The latest version of the TCPS on research ethics can be downloaded from this link. Pay attention, especially to chapters 9 & 10, which focus on Aboriginal research and qualitative research issues.
Some would say that IRB’s already regulate more research than is necessary, showing little appreciation for the distinction between and undergraduates interviewing their grandparents for an oral history project and life and death medical interventions. Changes to the Common Rule, the first in decades, are being considered and have the potential to limit what is now publicly available data and to extend the notion of informed consent to perhaps ever sillier lengths. A summary of the changes can be found in this NYT article. Many scholars and scholarly associations are weighing in on the issues. The American History Association argues that its work should be excluded based on:
a. That oral history research focuses on eliciting information about the particular experiences of the past, and suffers irreparable harm when forced into rubrics developed to treat human beings in a general (or “generalizable”) way by engaging them in tests, trials, or medical procedures;
b. That the methodology of oral history research is built on a free and open dialogue with the interviewee, and cannot be reviewed or assessed in the structured or systematic framework of an IRB;
c. That the proposed “excused” category does not address our concerns, because it keeps oral history tied into inappropriate frameworks of the sciences and would add the further burden of rules designed to prevent “information risk”;
d. That this is not a simple plea to be free of all professional standards. The AHA endorsed the Oral History Association’s Statement of Principles and Best Practices and maintains its own Statement on Professional Standards because we believe history work should be conducted in a rigorous and professional way, but our standards are organized and applied in ways that are fundamentally different from the scientific procedures and criteria administered by IRBs.

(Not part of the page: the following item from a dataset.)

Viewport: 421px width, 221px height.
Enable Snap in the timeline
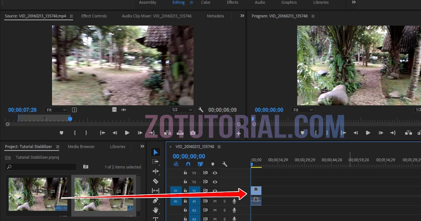point(188,164)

IRBs are already the panopticon for scholarly inquiry and the skepticism about the reasons for increased surveillance in research, especially research that is no/low risk, should lead us to consider the extent to which observation and regulation of research is more about normalization and less about ethical research practice.

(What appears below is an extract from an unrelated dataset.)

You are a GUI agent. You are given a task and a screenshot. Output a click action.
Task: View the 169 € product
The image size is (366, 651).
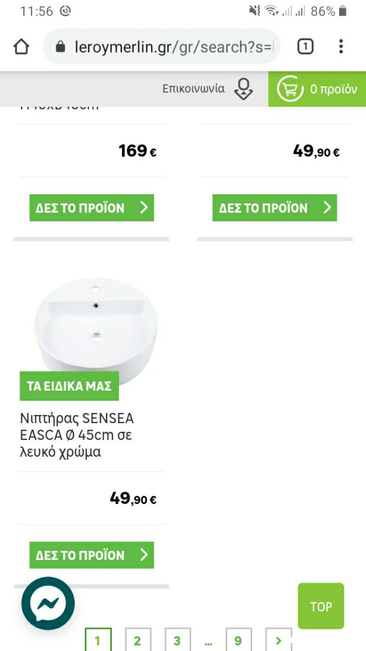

Apropros of the discussion in my research class, this article illustrates nicely the ‘voluntary’ nature of compliance with IRBs AND that the agreement (legal and moral) to protect human rights in research contexts is a social convention. The US Department of Defence’s disregard for internationally accepted norms is as outrageous as the historical events that lead to the creation of institutional review boards.
This is an excerpt from Freeman & Mathison’s Researching Children’s Experiences chapters 2, 3 & 5.
Freeman, M. & Mathison, S. (2009), Research Children’s Experiences. New York; Guilford Press.
The piece from the NY Times is about clinical trials in medicine, but it speaks generally to the conservatism of research review boards.
Canada’s Tri-council research funding agencies have drafted a new version of the guidelines for ethical research with humans. The new guidelines are significantly different and have a much expanded description of the nature of ‘qualitative research.’ Check out especially chapter 10 of the Tri-Council Draft Policy on Research Ethics.
“Field research can, at bottom, be considered as an act of betrayal, no matter how well intentioned or well integrated the researcher. You make the private public and leave the locals to take the consequences.” (Miles & Huberman (1994, p.265) in Qualitative Data Analysis)
Following up on the previous post on the embedded social scientists in Iraq and Afghanistan, is the question about whether IRB approval is needed for this military work. Leaving aside the moral issues about embedded social scientists, one wonders if this is simply IRB creep, i.e., does everything that involves people require IRB approval? Read on, Are IRB’s Needed for War Zones?
The United States government has embedded anthropologists in troops in Iraq and Afghanistan to help them understand local culture. Does this amount to militarizing anthropology or anthropologizing the military? There is no end of controversy and many anthropologists see this as using anthropologists in counterinsurgency activities, as happened in Vietnam and Latin America. The NY Times has a story today on the matter.